- Gordon Dumoulin
Ancient household registration under reform...
𝘈𝘯 𝘢𝘯𝘤𝘪𝘦𝘯𝘵 𝘩𝘰𝘶𝘴𝘦𝘩𝘰𝘭𝘥 𝘳𝘦𝘨𝘪𝘴𝘵𝘳𝘢𝘵𝘪𝘰𝘯 𝘶𝘯𝘥𝘦𝘳 𝘳𝘦𝘧𝘰𝘳𝘮...
Zhengzhou, capital of Henan province in central China is the first big city in China to wave the traditional hukou system. 户口 or Hukou is a system of household registration. Literally translated as “household origin”, the current hukou system has been in place since the 1950s and is location-tied (where one has been born) for certain social welfare benefits, including access to health care, education or the right to purchase property. A kind of family passport issued by the municipality.
Zhengzhou, Henan province in China
The system descends in part from ancient Chinese household registration systems. The hukou system also influenced similar public administration systems in neighboring East Asian countries, such as Japan (koseki) and Korea (hoju, until 2008).
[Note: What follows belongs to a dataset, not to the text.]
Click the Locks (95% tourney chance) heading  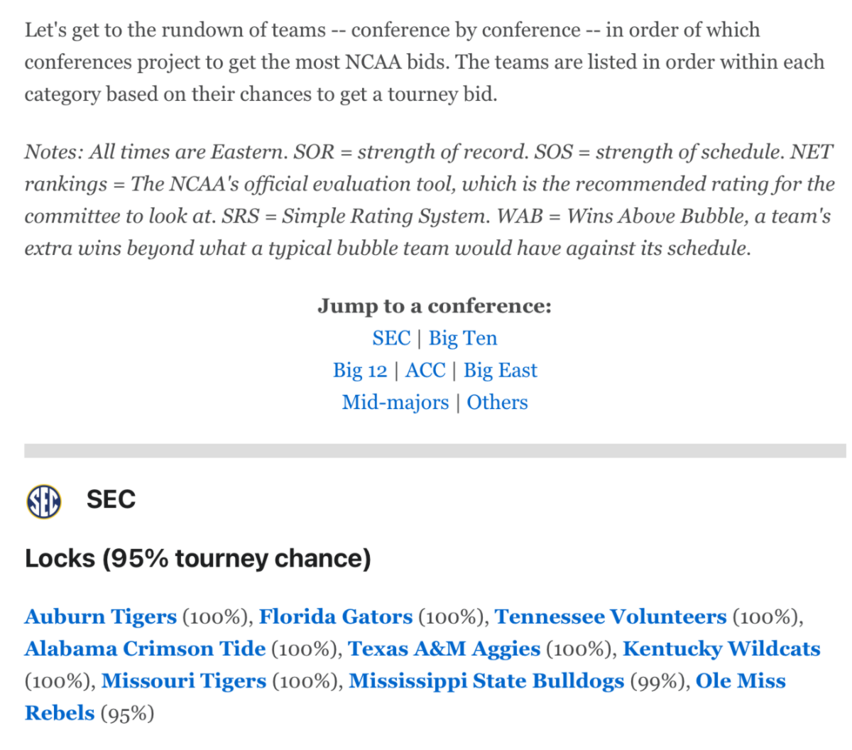[x=198, y=558]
The legacy of the Chinese hukou system can be traced back to ancient history. Two early models of the hukou system were the Xiangsui and Baojia systems. The Xiangsui system during the Western Zhou Dynasty (circa 11th-8th centuries BC) was used to categorize urban and rural land. The Baojia system, propagated by Lord Shang Yang (4th century BC), regulated accountability among groups of citizens: if one person violated rules, the whole group was responsible. This structure was later expanded upon during the Qin Dynasty (221-207 BCE) for the purposes of taxation, population control, and conscription.
Demographic developments in recent decades, especially younger generations moving from rural to urban areas have challenged the traditional Hukou system in China. Especially with respect to the rights of education, health care and property as these were tied to the place of the hukou registration.
In 2019, the Chinese government already relaxed hukou requirements for “small cities” with less than 3 million inhabitants to let rural people move to cities for work, education and better facilities. Last year #Jiangxi province with 46 million inhabitants also relaxed the hukou requirements. Other cities such as #Shanghai are offering university graduates hukou registration possibilities to keep the graduates in the city.
Jiangxi province in China
And now #Zhengzhou becomes the first major city, “new first tier city” with a population of 12 million to scrap the hukou requirements as a whole. Major reasons for lifting the hukou requirements are to attract young and talented people to the city and regulate the overextended real estate developments since 2015.
Looking at the rural-urban transformations in Chinese society, Zhengzhou will probably not be the last city to ease the hukou with further reforms in residency registration systems.